DIRECTIONS FOR THIS TASK: With pictures left out, set down exactly the lines from the line containing "Given: Select the" through the last line of the data.

[[ SOURCE INFORMATION, beginning ]]

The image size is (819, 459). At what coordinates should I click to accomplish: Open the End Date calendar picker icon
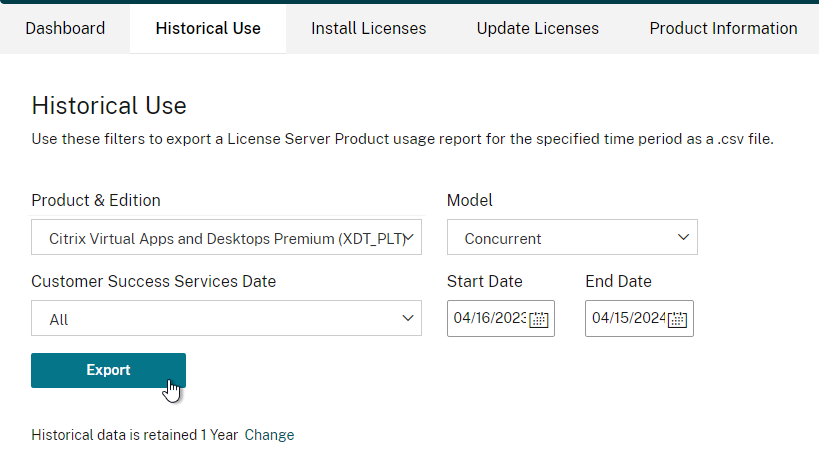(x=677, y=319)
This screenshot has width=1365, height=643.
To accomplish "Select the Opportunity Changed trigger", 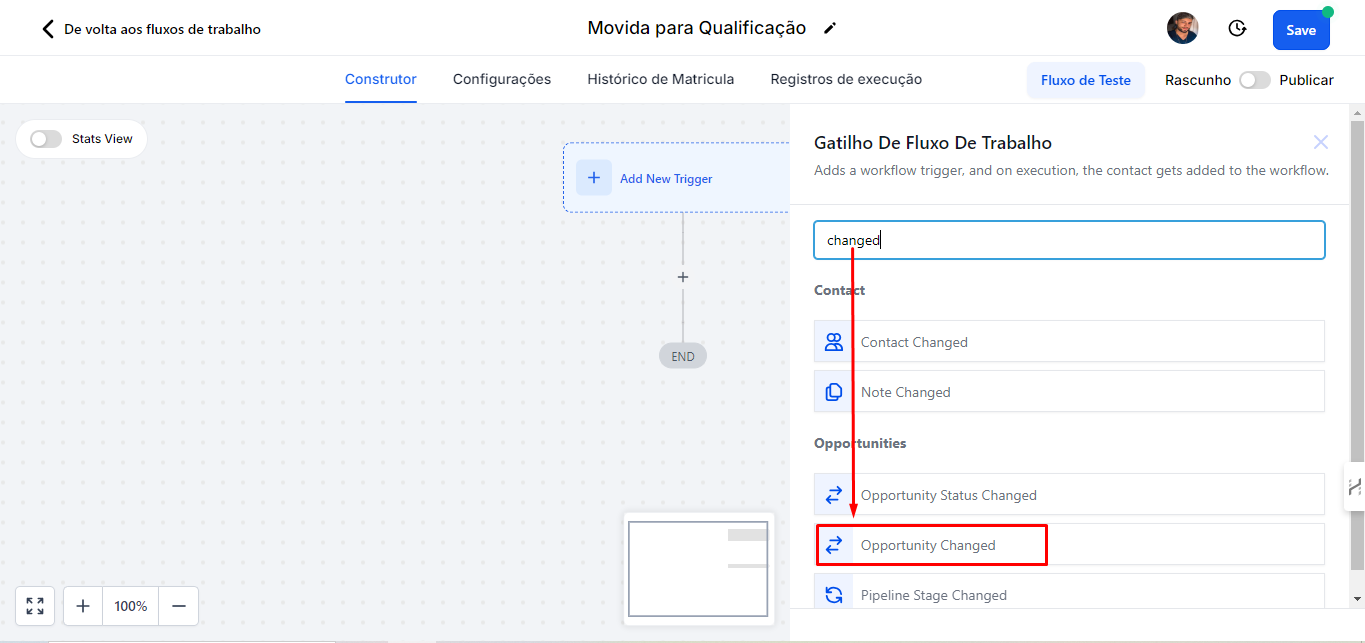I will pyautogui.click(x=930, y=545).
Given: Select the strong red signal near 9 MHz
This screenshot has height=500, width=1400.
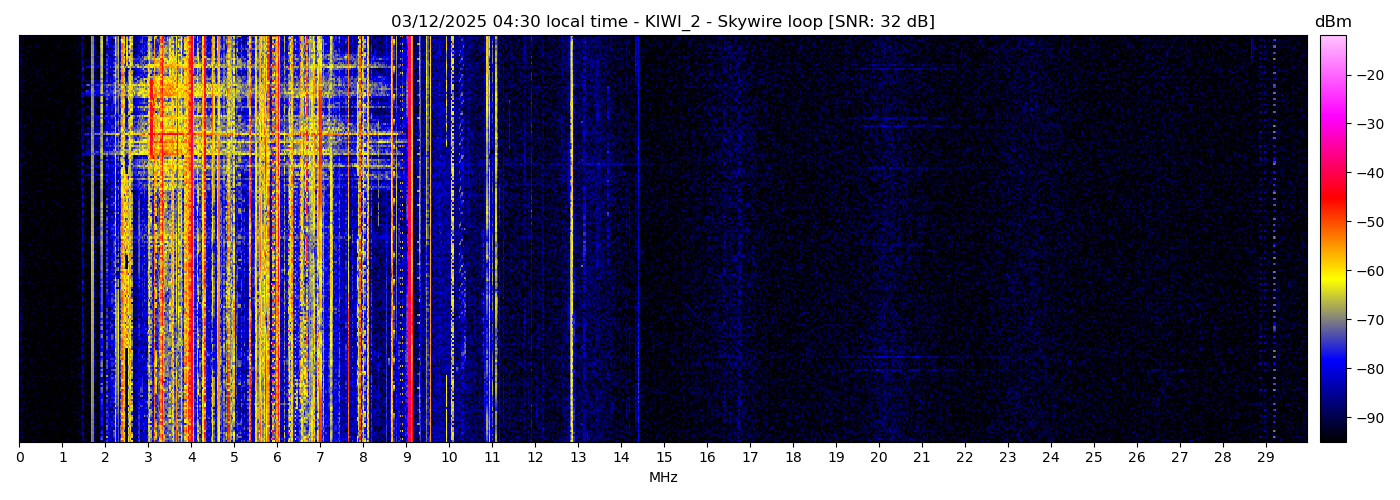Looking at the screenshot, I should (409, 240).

[[ SOURCE INFORMATION, end ]]

RESULT:
Given: Select the strong red signal near 9 MHz
This screenshot has height=500, width=1400.
Looking at the screenshot, I should (409, 240).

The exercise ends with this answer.